What you will do. Copy out the rows below verbatim, beginning with the line containing "Open Facets settings page" and ending with the line containing "will click(295, 280).", including both of those lines.

··········

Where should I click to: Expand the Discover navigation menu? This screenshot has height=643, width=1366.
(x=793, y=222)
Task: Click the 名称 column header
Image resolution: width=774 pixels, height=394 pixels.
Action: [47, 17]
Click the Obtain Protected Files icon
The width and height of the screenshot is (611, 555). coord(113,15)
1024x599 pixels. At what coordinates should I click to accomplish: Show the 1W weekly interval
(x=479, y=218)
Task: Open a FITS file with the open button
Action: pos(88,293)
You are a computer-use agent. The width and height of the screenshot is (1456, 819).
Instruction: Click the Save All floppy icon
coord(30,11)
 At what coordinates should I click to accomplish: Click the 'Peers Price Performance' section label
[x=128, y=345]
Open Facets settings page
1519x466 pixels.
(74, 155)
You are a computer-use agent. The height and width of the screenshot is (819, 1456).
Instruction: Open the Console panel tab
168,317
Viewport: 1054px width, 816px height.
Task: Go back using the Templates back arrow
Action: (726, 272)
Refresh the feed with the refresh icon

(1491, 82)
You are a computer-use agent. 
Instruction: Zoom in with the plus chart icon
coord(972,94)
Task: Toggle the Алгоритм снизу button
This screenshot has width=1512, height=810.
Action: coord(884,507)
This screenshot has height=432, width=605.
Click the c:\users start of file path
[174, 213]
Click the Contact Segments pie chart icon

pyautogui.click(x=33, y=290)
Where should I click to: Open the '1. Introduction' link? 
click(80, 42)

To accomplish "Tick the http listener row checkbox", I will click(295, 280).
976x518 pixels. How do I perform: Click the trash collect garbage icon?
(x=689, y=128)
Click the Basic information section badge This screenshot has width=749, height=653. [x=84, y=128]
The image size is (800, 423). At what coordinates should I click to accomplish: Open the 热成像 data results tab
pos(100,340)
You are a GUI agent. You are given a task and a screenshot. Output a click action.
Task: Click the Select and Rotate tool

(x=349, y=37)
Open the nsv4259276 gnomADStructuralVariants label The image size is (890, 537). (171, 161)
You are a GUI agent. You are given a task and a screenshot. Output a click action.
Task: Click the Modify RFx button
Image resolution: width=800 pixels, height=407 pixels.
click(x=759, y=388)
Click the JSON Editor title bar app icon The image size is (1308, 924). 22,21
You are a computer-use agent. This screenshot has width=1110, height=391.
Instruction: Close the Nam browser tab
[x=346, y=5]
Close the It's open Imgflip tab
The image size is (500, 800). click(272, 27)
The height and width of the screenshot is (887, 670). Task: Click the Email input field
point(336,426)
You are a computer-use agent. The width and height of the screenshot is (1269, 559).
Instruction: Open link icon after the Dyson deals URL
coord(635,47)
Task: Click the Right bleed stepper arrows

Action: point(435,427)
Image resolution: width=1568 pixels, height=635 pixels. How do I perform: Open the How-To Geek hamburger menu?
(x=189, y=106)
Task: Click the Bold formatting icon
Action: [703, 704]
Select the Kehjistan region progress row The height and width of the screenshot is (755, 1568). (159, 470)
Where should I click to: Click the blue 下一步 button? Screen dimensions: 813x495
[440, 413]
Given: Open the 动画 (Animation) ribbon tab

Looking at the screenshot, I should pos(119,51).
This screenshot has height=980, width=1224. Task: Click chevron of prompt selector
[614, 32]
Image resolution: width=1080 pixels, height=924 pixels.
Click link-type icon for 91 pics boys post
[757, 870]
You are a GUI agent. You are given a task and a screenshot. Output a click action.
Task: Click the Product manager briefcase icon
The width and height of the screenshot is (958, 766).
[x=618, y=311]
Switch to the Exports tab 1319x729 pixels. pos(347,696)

··········

Correct output.
Open Facets settings page
1519x466 pixels.
(74, 155)
You are a computer-use agent. The height and width of the screenshot is (819, 1456).
Instruction: Open the Console panel tab
168,317
Viewport: 1054px width, 816px height.
Task: Go back using the Templates back arrow
Action: (726, 272)
Refresh the feed with the refresh icon

(1491, 82)
You are a computer-use agent. 
Instruction: Zoom in with the plus chart icon
coord(972,94)
Task: Toggle the Алгоритм снизу button
This screenshot has width=1512, height=810.
Action: coord(884,507)
This screenshot has height=432, width=605.
Click the c:\users start of file path
[174, 213]
Click the Contact Segments pie chart icon

pyautogui.click(x=33, y=290)
Where should I click to: Open the '1. Introduction' link? 
click(80, 42)

To accomplish "Tick the http listener row checkbox", I will click(295, 280).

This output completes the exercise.